CONJUNTO DE TAREFAS:
[a] Reescreva o trecho do texto sobre a poesia goiana que começa nas palavras "Nessa perspectiva, trataremos" e termina depois de "poetas da região.", trocando "Nordeste Goiano" por "Sudoeste Goiano".
[b] Indique se cada afirmação concorda com o texto sobre a poesia goiana, respondendo sim ou não e citando as palavras do texto que decidem: (i) O estudo parte da vida e obra de três poetas nativos. (ii) Para Adélia Prado, a poesia é uma descrição de alguma coisa. (iii) Segundo Camargo (2010), o trabalho com poemas em sala pode contribuir para a formação do poeta.

A POESIA DO NORDESTE GOIANO: UM ESTUDO DOS CASOS ADELINO MACHADO, JOÃOZINHO BELTRÃO E TIÃO PINHEIRO

Larissa Cardoso Beltrão – laricinhabeltrao@hotmail.com
Luciana Nogueira da Silva
Ao entrar no mundo de um poeta descobrimos características particulares que o diferem de escritores em geral, visto que essa escrita pode ser compreendida como algo mágico, 

Ao entrar no mundo de um poeta descobrimos características particulares que o diferem de escritores em geral, visto que essa escrita pode ser compreendida como algo mágico, um dom, um ofício que provoca grande alegria e prazer. Segundo Adélia Prado “A poesia não é uma descrição de alguma coisa não é um comentário a respeito de nada” (PRADO, 2009, p.04).
Nesse sentido, a arte revela o ser das coisas, que nos mostra a beleza delas. É uma epifania. “Você sente que algo “pede” expressão”, então escreve. Parece que a arte da escrita literária é assim um dom e que à escola cabe apenas o papel de revela-lo ao mundo. Mas o papel da escola vai além, da revelação do poeta, segundo Camargo (2010) o trabalho com poemas em sala pode contribuir para a formação do poeta na medida em que com uma sensibilização maior e melhor interpretação dos textos literários, ele se interesse pela produção de poesia.
Nessa perspectiva, trataremos da educação do ser poeta do Nordeste Goiano, a partir da vida e obra de três poetas nativos: Adelino Machado, Joãozinho Beltrão e Tião Pinheiro, buscando conhecer quando começou a sua relação com a poesia, a que tipo de leituras eles se dedicaram antes de desenvolver o ofício do verso, e o que lhes introduziram no mundo poético, tanto no que se refere à leitura quanto à criação. Procuraremos desvelar até que ponto a escola interfere na formação dos poetas da região.

DADOS REGISTRADOS:

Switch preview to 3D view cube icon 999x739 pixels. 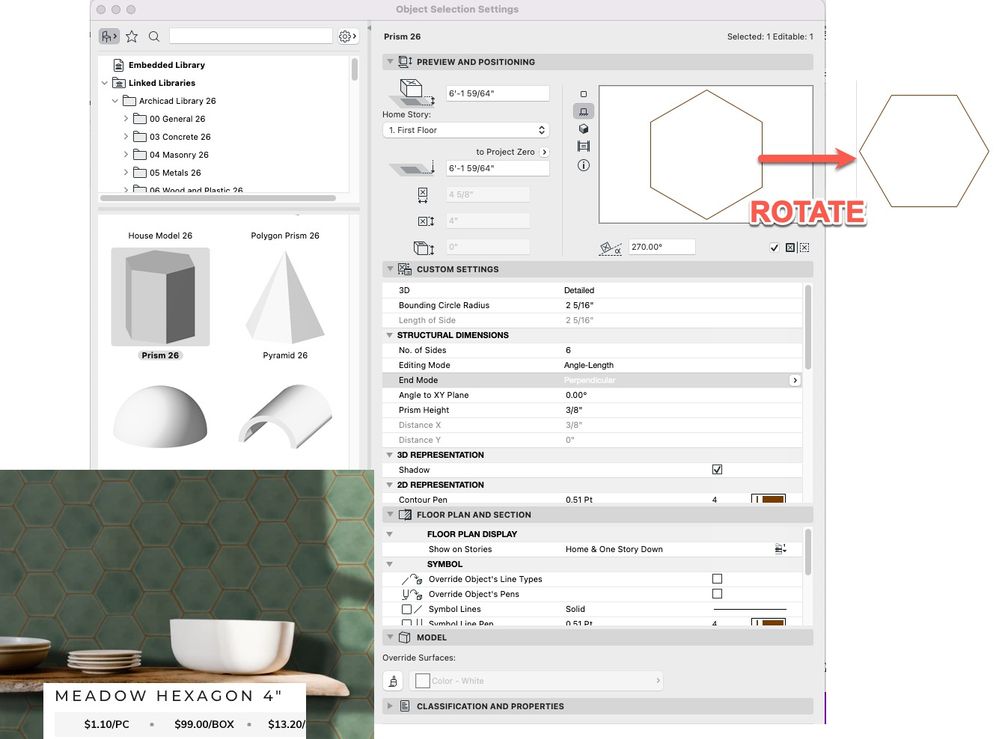point(583,128)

RESPOSTAS DAS TAREFAS:
[a]
Nessa perspectiva, trataremos da educação do ser poeta do Sudoeste Goiano, a partir da vida e obra de três poetas nativos: Adelino Machado, Joãozinho Beltrão e Tião Pinheiro, buscando conhecer quando começou a sua relação com a poesia, a que tipo de leituras eles se dedicaram antes de desenvolver o ofício do verso, e o que lhes introduziram no mundo poético, tanto no que se refere à leitura quanto à criação. Procuraremos desvelar até que ponto a escola interfere na formação dos poetas da região.

[b]
(i) Sim: "a partir da vida e obra de três poetas nativos: Adelino Machado, Joãozinho Beltrão e Tião Pinheiro".
(ii) Não: "A poesia não é uma descrição de alguma coisa".
(iii) Sim: "segundo Camargo (2010) o trabalho com poemas em sala pode contribuir para a formação do poeta".